Start Passage shown

NEW IDEAS IN COMPLEXITY SCIENCE

On May 24th, 2018, the First External Faculty Meeting of the Hub started with a public conference.

In short talks complexity scientists from all around globe shared their visions on the question “Complexity: Where do we go from here?”

What are the open, the most pressing, the most promising questions to an understanding of complexity and Big Data?

Find the talks of all conference participants (in order of appearance) on our Youtube channel in the playlist of the conference.

An overview with photographs of the event and links to all available slides can be found here.

JANÓS KERTÉSZ

“BURNING PROBLEMS, MISSING ANSWERS”

The first afternoon session ended with a talk by Janós Kertész, a professor at the Budapest University of Technology and Economics and at the Center for Network Science of the Central European University. Janós looks at the problems humans face, with ever more global crises, the acceleration of the rate of change and why complexity scientists need a different approach.

Janós begins his talk looking back at 1990, the reunification of Germany and the optimism that followed, with hopes for more equality, the spread of democracy, and an end to conflict. Instead we have seen widening inequalities, financial instability, worsening global conflict and the rise of right-wing, populist politics in places like the US, the UK, Austria, Hungary and Poland. This has led to a general sense of fear.

“Behind all of this is complexity,” he says. “The interconnectedness and interdependency grow. Those optimistic hopes were the result of linear thinking. We thought that if a dictatorship falls, democracy would naturally and immediately increase, but this is much more complex.”

End Passage shown
Start Data supplied

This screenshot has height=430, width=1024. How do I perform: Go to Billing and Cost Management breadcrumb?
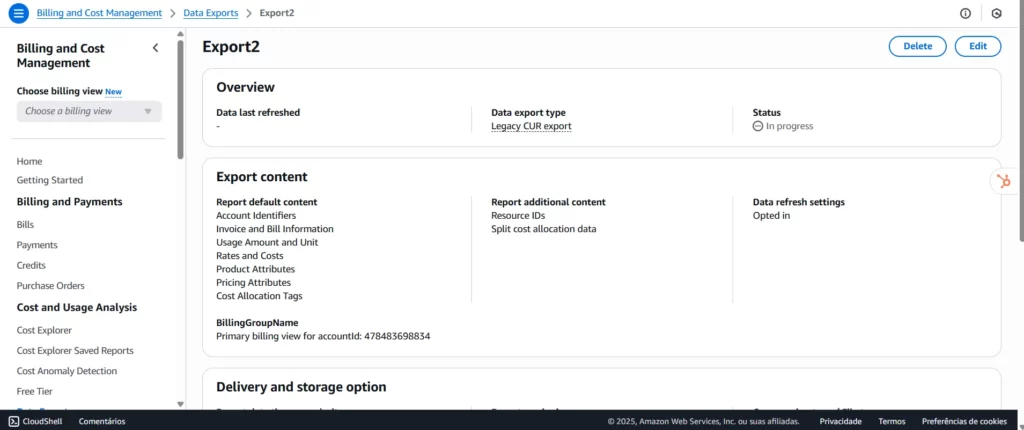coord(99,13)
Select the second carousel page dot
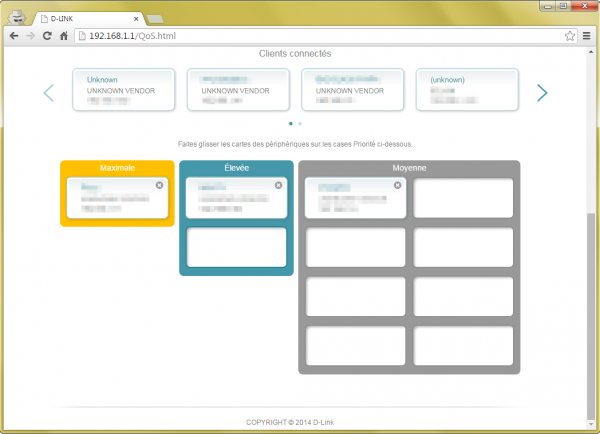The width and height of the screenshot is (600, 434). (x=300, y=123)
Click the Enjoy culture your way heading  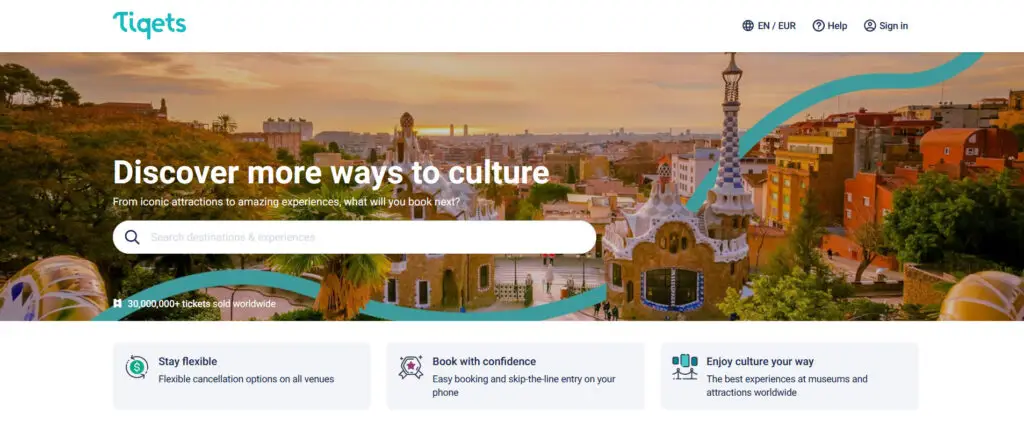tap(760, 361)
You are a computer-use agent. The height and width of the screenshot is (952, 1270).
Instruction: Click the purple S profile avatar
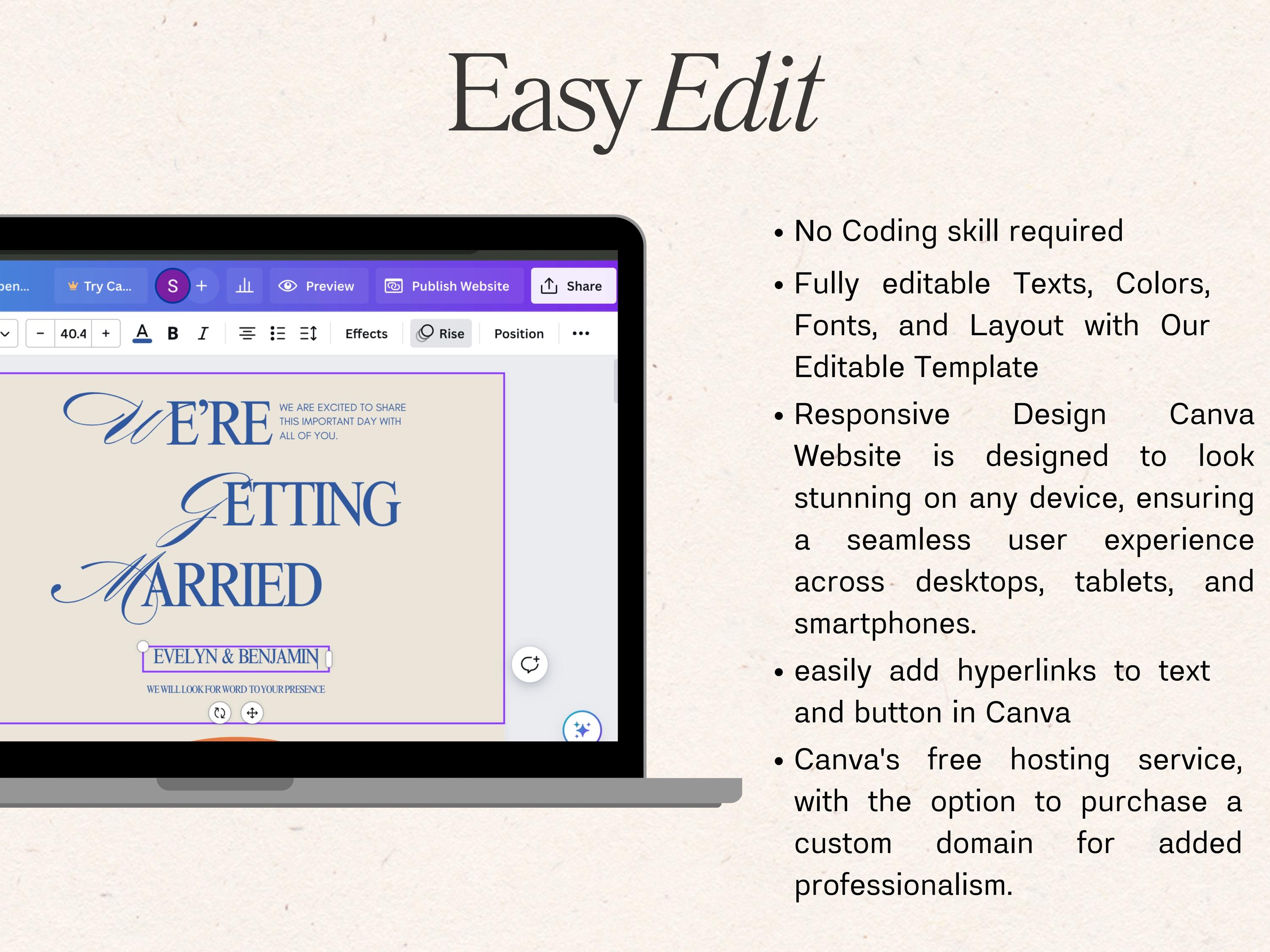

End Data supplied

To do -> Reproduce, word for word, the part of the complexity science conference text that starts at "What are the" and ends after "of the conference.".

Solution ->
What are the open, the most pressing, the most promising questions to an understanding of complexity and Big Data?

Find the talks of all conference participants (in order of appearance) on our Youtube channel in the playlist of the conference.